## Problem to solve
Below are records to be transcribed exactly; any pictures should be left out.

START Data provided

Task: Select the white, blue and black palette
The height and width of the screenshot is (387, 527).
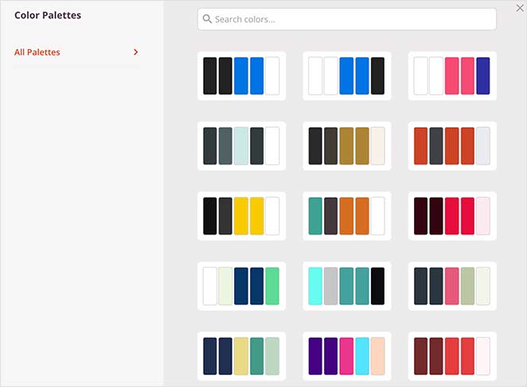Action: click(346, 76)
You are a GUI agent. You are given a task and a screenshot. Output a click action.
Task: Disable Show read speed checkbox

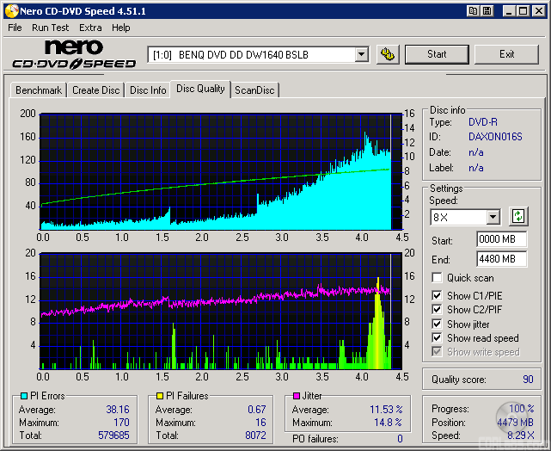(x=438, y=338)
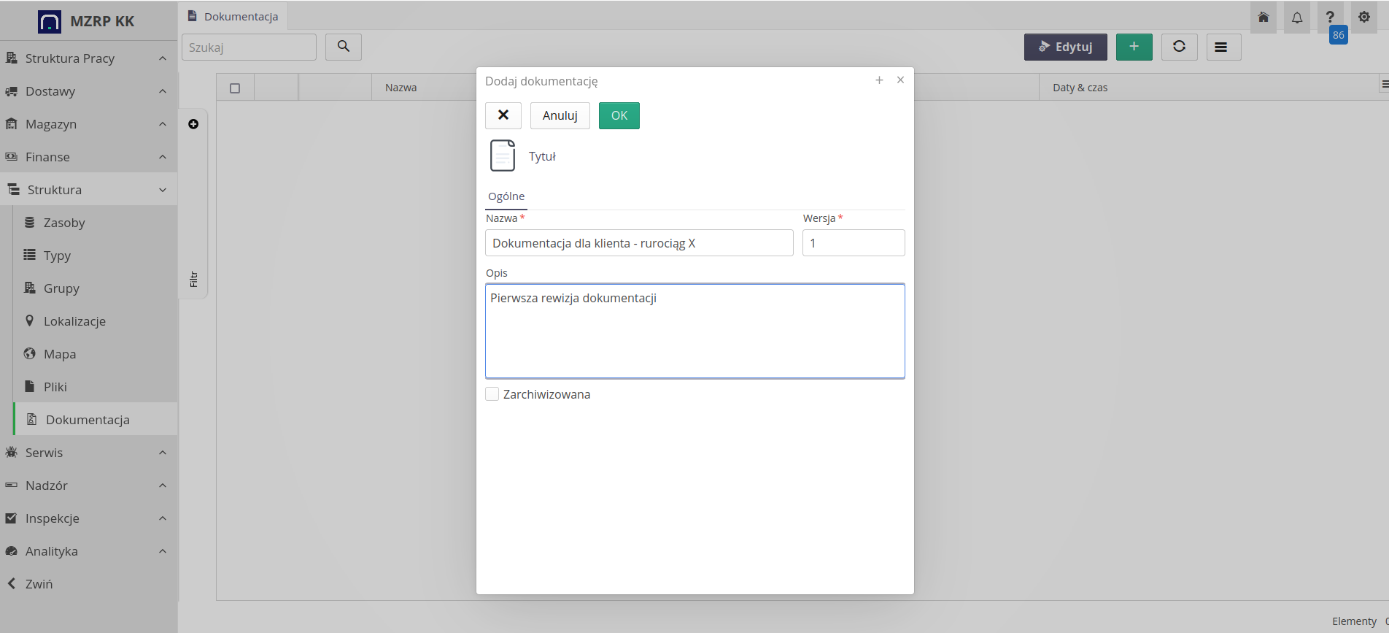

END Data provided

## Result for this exercise
Task: Select the white, blue and black palette
The height and width of the screenshot is (387, 527).
Action: click(346, 76)
You are a GUI agent. You are given a task and a screenshot. Output a click action.
Task: Disable Show read speed checkbox

(x=438, y=338)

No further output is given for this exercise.